Another problem is that although all SSE2 instructions are available through intrinsics, and many non-vector intrinsics have been added in Whidbey, there are still a large number of tricks that can only be done directly in assembly language, many of which involve extended-precision arithmetic and the carry flag. The one that I use all the time is the split 32:32 fixed-point accumulator, where two 32-bit registers hold the integer and fractional parts of a value. This is very frequently required in scaling and interpolation routines. The advantage is that you can get to the integer portion very quickly. In x86:
add ebx, esi adc ecx, edi mov eax, dword ptr [ecx*4]
In AMD64 you can sometimes get away with half the registers if you only need a 32-bit result, by swapping the low and high halves and wrapping the carry around:
add rbx, rcx adc rbx, 0 mov [rdx], ebx
Compiler intrinsics don't let you do this.

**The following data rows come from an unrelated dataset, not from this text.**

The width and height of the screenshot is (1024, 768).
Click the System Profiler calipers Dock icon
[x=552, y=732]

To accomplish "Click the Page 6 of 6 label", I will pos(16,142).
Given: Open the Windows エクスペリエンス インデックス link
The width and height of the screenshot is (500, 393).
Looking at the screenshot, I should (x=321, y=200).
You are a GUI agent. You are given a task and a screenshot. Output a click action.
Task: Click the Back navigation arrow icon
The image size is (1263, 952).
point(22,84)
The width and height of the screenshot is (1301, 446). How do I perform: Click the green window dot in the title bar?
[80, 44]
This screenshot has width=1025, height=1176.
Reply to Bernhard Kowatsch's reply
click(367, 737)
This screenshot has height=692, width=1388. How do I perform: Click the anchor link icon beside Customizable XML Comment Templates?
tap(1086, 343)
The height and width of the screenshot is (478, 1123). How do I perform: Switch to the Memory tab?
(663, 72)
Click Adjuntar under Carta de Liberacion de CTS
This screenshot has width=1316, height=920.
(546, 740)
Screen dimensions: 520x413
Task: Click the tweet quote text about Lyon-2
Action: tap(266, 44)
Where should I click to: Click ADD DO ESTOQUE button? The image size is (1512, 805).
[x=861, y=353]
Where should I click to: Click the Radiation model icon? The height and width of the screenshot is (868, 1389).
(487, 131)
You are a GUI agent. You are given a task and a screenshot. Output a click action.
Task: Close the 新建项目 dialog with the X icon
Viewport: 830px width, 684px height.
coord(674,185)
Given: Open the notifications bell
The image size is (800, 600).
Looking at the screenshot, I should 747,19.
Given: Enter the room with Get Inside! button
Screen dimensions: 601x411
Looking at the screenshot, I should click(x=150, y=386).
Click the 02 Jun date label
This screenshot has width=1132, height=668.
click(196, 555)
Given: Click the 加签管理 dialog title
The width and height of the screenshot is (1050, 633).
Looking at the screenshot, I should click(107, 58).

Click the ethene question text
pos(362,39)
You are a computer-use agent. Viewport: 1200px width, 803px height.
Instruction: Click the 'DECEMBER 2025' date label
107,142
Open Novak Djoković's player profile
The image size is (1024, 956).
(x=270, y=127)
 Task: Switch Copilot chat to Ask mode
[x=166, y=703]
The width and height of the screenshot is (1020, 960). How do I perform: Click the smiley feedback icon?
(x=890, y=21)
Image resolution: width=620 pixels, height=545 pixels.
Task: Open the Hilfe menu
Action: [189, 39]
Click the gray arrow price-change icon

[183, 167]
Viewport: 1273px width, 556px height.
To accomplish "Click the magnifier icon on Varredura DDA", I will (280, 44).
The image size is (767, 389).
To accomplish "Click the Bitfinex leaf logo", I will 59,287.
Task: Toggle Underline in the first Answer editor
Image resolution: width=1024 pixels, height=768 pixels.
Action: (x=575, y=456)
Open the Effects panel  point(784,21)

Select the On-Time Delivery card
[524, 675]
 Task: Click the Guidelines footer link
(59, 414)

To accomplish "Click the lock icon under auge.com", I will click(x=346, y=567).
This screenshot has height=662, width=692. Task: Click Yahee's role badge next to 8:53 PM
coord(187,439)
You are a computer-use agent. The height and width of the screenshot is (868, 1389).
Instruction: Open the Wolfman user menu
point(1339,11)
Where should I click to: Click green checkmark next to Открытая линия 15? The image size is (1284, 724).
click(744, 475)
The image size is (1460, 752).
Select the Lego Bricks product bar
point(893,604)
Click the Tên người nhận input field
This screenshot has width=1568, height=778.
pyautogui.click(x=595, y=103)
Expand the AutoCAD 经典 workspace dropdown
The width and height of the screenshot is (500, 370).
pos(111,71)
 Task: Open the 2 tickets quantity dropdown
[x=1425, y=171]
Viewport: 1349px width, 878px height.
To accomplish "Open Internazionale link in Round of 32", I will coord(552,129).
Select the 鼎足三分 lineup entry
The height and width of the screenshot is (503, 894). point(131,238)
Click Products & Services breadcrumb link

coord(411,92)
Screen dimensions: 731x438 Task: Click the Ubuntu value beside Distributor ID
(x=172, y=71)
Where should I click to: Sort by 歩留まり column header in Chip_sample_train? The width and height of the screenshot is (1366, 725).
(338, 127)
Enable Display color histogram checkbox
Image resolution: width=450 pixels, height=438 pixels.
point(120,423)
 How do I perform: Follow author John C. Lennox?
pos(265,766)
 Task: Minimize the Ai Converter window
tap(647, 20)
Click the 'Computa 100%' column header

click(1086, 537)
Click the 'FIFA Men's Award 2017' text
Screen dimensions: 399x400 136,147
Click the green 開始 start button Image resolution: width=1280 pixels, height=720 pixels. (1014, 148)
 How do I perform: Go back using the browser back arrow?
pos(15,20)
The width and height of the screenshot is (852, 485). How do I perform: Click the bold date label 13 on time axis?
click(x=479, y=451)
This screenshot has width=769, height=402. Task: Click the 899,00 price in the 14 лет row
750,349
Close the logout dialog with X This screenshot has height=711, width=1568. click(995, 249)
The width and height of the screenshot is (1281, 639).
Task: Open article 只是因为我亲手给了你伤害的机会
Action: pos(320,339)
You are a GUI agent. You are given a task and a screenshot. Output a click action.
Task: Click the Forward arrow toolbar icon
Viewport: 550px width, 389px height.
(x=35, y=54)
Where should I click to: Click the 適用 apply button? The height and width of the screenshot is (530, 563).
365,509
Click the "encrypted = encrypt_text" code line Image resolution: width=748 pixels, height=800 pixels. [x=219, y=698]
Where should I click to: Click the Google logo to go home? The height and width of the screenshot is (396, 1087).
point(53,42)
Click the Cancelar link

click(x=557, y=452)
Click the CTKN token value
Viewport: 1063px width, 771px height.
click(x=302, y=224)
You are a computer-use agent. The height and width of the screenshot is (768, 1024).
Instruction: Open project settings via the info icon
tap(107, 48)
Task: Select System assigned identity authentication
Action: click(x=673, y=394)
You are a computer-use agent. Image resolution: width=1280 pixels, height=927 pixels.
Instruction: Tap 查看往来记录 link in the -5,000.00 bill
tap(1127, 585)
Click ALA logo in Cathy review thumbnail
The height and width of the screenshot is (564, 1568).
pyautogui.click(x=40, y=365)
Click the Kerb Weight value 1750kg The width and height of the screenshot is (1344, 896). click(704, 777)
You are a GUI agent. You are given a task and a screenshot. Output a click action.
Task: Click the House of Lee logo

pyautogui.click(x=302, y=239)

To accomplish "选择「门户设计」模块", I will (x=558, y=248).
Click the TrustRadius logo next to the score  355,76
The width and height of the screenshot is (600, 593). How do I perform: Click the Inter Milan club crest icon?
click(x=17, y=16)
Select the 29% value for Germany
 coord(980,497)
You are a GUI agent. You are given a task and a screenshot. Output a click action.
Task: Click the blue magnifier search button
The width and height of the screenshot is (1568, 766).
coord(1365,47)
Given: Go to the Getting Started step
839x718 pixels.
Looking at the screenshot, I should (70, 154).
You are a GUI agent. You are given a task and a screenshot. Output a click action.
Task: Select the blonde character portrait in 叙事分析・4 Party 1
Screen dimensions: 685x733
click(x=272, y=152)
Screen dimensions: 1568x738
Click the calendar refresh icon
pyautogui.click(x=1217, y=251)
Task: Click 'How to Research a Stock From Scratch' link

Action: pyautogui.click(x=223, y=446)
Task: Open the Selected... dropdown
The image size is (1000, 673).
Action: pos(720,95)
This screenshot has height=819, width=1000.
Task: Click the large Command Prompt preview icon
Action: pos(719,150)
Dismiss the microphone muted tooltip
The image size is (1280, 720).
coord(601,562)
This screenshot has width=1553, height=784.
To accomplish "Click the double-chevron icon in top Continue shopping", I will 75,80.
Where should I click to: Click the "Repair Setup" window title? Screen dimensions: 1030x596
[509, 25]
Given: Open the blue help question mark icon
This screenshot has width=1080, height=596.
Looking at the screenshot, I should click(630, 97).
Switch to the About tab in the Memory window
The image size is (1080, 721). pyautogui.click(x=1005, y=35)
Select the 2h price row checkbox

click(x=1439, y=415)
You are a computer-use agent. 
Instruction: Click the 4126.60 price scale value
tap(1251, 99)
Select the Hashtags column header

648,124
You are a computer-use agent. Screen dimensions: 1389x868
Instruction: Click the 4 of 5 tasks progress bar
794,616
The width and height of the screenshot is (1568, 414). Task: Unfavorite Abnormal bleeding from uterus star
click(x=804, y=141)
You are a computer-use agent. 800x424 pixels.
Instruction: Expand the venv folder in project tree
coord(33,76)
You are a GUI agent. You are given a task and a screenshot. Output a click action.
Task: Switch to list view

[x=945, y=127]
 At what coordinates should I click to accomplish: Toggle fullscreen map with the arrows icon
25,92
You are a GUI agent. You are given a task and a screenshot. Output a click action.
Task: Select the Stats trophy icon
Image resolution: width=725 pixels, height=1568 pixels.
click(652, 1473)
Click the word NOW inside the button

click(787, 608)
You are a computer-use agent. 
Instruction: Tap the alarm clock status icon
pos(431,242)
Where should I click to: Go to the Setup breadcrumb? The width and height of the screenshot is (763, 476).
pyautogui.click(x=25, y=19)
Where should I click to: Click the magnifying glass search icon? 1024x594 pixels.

Another problem I run into often in routines that are MMX or SSE2 heavy is a critical shortage of general purpose registers, usually for scanline pointers, fixed-point accumulators, and counters. The way I get around this on x86 is to make use of the Structured Exception Handling (SEH) chain to temporarily hold the stack pointer, freeing it for use as an eighth general purpose register:
push 0 push fs:dword ptr [0] mov fs:dword ptr [0], esp ... mov esp, fs:dword ptr [0] pop fs:dword ptr [0] pop eax
...and then be really careful not to cause an exception while within the block.
This allows a routine to use all eight registers and still be reentrant. It's probably unreasonable to expect a compiler to generate code like this, though.